Reshma grew up dancing. Her mother, newly settled in America, was keen to enrol her in Bharatanatyam, a classical Indian dance. When she couldn’t find any teachers, she signed Reshma up for ballet, tap, jazz and gymnastics. A flame was instantly set alight. “I just loved it,” Reshma reminisces. “[Dance] was my best friend, my first love, my therapist, my first expression of self. It was how I connected with myself. Emotionally it was my outlet.” The creativity and self expression that dance offered became an antidote of sorts to a home life that Reshma describes as “conservative”. “I was not really allowed to have a lot of social engagements. It was like you had to be productive. So I had to get really creative on ways to spend time with people.”
“I’m going to show up to all the castings, whether it’s for a model, actor, dancer – whatever. People need to see that people like me exist and it’s normal. We are everyday life.”
What home also instilled was a sense of spiritual intrigue. “My Mom is very spiritual, my Dad as well, but they were never religious, so I always had this really nice sweet spot where my parents were not forcing anything on me.” A desire to drop seeking validation on the outside and to find out who she is spirituality – as Reshma puts it, “to go in” – sparked an interest in meditation, of which she has become a diligent disciple for over 10 years. “I still feel like a child in this practice. I don’t feel like someone who is enlightened and at bliss with myself all the time. I have had moments of feeling it, sporadically, randomly, not even consistently. But I know it exists. I’m trying to practise getting closer and closer to that thing, which is just the truth, who you are. Not getting caught up in the worldly stuff, but also enjoying it while you are here.”

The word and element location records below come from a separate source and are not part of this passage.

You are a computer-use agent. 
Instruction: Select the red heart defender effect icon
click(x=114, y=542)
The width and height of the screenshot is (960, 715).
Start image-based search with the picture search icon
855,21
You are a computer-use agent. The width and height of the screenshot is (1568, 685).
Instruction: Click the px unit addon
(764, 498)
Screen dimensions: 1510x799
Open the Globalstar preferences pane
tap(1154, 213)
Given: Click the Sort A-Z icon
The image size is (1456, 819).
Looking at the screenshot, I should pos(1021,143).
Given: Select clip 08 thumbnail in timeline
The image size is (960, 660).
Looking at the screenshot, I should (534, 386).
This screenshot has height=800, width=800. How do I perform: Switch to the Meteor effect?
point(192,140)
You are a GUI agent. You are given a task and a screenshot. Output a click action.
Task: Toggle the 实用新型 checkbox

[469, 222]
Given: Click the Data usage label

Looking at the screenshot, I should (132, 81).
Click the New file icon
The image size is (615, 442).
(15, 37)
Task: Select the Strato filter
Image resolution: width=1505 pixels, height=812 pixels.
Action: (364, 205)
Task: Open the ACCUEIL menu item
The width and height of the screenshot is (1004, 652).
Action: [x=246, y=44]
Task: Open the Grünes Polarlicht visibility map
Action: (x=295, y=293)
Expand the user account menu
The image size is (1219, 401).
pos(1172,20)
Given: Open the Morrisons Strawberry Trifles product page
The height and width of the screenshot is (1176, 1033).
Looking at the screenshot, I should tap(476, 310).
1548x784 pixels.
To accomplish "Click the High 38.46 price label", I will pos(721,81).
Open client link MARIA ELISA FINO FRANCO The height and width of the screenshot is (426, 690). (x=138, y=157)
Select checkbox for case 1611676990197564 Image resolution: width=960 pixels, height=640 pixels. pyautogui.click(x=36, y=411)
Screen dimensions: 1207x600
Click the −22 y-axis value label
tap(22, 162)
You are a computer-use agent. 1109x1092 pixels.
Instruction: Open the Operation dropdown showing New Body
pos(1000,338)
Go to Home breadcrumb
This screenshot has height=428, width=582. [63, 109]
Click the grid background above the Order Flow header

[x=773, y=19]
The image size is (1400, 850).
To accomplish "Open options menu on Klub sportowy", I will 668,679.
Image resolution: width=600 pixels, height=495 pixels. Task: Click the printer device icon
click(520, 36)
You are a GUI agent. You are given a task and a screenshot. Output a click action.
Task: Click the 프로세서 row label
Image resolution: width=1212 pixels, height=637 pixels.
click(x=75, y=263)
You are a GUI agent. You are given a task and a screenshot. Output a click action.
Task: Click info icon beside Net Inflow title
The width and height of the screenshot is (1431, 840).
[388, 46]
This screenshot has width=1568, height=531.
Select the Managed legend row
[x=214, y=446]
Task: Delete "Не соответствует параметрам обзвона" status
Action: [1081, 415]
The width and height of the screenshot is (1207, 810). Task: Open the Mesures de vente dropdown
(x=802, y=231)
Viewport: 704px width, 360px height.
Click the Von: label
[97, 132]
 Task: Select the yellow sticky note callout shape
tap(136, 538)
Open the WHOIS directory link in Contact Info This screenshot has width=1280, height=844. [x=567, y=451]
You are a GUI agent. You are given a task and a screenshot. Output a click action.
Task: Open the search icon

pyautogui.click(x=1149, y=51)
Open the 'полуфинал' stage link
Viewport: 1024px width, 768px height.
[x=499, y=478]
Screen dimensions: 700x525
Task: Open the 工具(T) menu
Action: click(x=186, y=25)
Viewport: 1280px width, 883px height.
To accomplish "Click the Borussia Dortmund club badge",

Being in the present moment is a stretch for anyone – let alone a spirited multihyphenate. Reshma’s ability to translate movement into storytelling, emotion into action, has led her career, via writing a script with her husband, most recently to acting. “I think it’s so fascinating to see how the body keeps evolving and how it tells stories through the ages,” Reshma says. “I’m not in my prime, I can’t do the things I could do when I was in my early twenties. But this body can still tell stories, it will just look different.”
Challenging difference is exactly what Reshma has spent her career thus far doing, and she doesn’t intend to stop now. “Representation matters and I am going to keep showing up in the room. You don’t know when your time is going to happen. It’s so nebulous, nothing makes sense, there’s no formula, there’s no path, you just have to stick around. So I’m sticking around. I’m going to be here. I’m going to show up to all the castings, whether it’s for a model, actor, dancer – whatever. I am seen. People need to see that people like me exist and it’s normal. We are everyday life.”
Our heart-felt love and gratitude to Reshma Gajjar and Todd Selby.